Chancellor Rishi Sunak will use next week’s Budget to expand England’s £4bn Levelling Up Fund across the devolved nations, adding an extra £800m in the process.
Chief secretary to the Treasury Steve Barclay said making the fund – announced in November’s Spending Review – UK-wide would allow the government to target funding “more efficiently and responsibly” between different parts of the country, irrespective of administrative boundaries.
The fund is designed to drive regeneration in “left behind” areas by investing in local infrastructure that has a “visible impact” on people and their communities. It will run from the 2021-22 financial year to 2024-25.
The Treasury said the fund would supersede existing local growth funding streams, such as the Local Growth Fund, Pinch Points Fund, and future rounds of the controversial Towns Fund – which has drawn flak for the way in which ministerial discretion was used to select areas to participate.
It added that the fund would work in tandem with the the UK Shared Prosperity Fund to ensure a package of government support that invested in skills, infrastructure and innovation at local, regional and national level.
Barclay said extending the fund to include Scotland, Wales and Northern Ireland would mean that “no community in the United Kingdom” would be left behind.
“We are committed to levelling-up opportunities right across the United Kingdom so that all communities can benefit from our future prosperity,” he said.
“Our levelling-up fund will back local projects to improve everyday life for millions of people and we look forward to working with all areas to boost local economies.”
Kirsten Oswald, the Scottish National Party’s deputy leader at Westminster, said the expansion of the Levelling Up Fund represented a “naked power grab” on the part of the UK government.

EXTRACTED MATERIAL:
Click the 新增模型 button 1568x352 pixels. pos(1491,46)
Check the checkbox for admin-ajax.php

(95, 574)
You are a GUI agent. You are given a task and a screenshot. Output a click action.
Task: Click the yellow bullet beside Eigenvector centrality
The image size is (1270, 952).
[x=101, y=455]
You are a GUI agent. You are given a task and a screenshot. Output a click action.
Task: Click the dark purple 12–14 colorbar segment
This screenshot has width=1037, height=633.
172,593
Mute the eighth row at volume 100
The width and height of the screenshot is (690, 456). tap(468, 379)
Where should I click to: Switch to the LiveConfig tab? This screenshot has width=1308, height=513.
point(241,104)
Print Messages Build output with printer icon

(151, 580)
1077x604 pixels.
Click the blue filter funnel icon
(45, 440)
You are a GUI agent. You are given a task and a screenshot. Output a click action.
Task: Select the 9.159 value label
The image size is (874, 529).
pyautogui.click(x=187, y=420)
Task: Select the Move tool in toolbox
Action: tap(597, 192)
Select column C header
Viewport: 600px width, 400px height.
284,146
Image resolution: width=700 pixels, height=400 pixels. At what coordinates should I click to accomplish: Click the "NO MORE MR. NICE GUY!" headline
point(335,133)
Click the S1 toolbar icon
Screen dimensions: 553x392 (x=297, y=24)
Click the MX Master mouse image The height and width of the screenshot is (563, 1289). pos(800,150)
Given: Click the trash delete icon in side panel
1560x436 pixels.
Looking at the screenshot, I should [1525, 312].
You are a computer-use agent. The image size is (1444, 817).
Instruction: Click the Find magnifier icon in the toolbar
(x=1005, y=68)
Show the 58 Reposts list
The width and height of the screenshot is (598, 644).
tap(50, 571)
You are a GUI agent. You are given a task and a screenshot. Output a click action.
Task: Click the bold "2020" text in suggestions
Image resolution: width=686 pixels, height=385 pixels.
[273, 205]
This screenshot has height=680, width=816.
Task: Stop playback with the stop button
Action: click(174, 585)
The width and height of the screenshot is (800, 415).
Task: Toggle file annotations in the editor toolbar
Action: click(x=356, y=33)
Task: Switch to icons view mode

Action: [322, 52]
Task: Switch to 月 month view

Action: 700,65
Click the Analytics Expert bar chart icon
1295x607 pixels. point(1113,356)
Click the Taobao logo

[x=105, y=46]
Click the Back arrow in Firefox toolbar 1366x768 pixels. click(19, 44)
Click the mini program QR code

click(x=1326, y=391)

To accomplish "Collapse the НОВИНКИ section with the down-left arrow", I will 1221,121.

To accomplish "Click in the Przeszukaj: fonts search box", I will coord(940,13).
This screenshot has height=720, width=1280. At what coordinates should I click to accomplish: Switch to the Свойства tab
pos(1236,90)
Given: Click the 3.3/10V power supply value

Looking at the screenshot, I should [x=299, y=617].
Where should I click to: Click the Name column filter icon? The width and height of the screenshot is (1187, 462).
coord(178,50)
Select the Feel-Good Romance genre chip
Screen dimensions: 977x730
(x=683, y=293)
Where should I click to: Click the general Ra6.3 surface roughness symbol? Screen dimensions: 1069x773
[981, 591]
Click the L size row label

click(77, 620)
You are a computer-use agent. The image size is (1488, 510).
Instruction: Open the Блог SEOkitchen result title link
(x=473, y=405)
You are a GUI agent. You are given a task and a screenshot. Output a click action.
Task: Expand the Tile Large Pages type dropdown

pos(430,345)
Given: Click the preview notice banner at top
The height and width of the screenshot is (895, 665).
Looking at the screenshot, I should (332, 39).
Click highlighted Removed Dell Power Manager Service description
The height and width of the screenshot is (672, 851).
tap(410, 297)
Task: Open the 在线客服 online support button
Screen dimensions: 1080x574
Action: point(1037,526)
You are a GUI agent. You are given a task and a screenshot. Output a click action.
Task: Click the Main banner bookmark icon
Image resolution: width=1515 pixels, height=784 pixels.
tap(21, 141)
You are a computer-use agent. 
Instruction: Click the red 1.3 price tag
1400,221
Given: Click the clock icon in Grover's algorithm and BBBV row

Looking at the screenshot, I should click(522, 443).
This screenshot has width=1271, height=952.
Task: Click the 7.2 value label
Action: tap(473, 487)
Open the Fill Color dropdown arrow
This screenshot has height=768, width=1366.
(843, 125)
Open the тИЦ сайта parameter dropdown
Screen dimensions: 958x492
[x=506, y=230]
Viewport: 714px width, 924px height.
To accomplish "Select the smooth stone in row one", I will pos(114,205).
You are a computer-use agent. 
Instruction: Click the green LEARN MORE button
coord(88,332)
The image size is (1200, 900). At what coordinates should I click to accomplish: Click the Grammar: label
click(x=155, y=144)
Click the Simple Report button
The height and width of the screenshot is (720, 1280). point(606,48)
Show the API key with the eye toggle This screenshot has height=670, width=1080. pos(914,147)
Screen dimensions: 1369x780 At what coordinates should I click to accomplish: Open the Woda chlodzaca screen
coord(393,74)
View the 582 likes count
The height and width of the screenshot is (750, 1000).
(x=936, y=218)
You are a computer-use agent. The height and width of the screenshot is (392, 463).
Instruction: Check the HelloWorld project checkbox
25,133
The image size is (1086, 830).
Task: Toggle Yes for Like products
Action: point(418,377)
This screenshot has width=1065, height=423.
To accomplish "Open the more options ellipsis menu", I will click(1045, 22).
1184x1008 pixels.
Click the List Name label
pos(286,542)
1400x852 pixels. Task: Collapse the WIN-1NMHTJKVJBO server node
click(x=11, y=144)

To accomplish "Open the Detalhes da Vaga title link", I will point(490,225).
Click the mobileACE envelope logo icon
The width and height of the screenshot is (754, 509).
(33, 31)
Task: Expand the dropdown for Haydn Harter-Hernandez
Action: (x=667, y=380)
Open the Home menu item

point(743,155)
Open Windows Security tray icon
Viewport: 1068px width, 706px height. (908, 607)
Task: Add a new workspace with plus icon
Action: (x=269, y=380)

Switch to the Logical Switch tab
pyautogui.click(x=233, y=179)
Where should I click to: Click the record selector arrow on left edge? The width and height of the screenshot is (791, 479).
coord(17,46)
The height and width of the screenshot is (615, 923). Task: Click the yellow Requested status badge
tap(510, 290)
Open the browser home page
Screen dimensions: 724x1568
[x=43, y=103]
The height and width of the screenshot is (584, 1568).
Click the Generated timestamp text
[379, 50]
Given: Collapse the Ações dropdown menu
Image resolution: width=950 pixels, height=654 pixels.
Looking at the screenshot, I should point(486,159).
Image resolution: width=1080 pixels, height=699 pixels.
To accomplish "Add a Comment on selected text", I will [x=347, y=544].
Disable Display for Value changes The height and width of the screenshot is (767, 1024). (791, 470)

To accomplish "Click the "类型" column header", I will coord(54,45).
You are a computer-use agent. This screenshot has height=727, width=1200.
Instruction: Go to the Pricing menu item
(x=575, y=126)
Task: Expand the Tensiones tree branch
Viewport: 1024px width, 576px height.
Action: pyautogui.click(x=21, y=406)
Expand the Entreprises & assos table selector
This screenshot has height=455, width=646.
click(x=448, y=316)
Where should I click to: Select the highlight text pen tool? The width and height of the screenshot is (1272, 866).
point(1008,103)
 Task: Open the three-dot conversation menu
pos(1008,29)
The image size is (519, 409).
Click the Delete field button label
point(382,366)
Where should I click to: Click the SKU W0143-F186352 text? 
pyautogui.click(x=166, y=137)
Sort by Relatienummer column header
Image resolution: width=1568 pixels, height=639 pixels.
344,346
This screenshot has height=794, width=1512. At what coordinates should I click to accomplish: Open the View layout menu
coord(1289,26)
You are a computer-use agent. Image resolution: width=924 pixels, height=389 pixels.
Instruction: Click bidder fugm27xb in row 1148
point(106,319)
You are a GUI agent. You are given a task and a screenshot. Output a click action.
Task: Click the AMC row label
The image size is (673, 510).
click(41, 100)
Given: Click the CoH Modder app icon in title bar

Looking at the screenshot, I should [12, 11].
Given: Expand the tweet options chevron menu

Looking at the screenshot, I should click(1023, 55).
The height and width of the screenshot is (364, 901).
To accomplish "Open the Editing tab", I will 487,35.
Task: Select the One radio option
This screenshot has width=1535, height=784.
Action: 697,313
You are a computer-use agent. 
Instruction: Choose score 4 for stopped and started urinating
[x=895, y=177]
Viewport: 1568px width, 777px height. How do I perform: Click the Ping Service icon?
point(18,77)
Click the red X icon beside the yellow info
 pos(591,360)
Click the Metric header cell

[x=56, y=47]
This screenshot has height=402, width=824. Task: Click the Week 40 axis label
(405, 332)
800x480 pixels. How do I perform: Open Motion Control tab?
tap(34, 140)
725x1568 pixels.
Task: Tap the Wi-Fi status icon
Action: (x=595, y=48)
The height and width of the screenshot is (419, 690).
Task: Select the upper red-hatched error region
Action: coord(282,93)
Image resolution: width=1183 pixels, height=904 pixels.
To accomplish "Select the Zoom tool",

BRIEF A: Print the part of the Levelling Up Fund article that starts at the words "Chief secretary to" and ends after the words "year to 2024-25.".
BRIEF B: List every fund named in the Levelling Up Fund article.
BRIEF C: Render this sentence from the Levelling Up Fund article in Spanish: "Barclay said extending the fund to include Scotland, Wales and Northern Ireland would mean that “no community in the United Kingdom” would be left behind."

EXERCISE RESPONSE A:
Chief secretary to the Treasury Steve Barclay said making the fund – announced in November’s Spending Review – UK-wide would allow the government to target funding “more efficiently and responsibly” between different parts of the country, irrespective of administrative boundaries.
The fund is designed to drive regeneration in “left behind” areas by investing in local infrastructure that has a “visible impact” on people and their communities. It will run from the 2021-22 financial year to 2024-25.

EXERCISE RESPONSE B:
Levelling Up Fund
Local Growth Fund
Pinch Points Fund
Towns Fund
UK Shared Prosperity Fund

EXERCISE RESPONSE C: Barclay dijo que ampliar el fondo para incluir a Escocia, Gales e Irlanda del Norte significaría que «ninguna comunidad del Reino Unido» se quedaría atrás.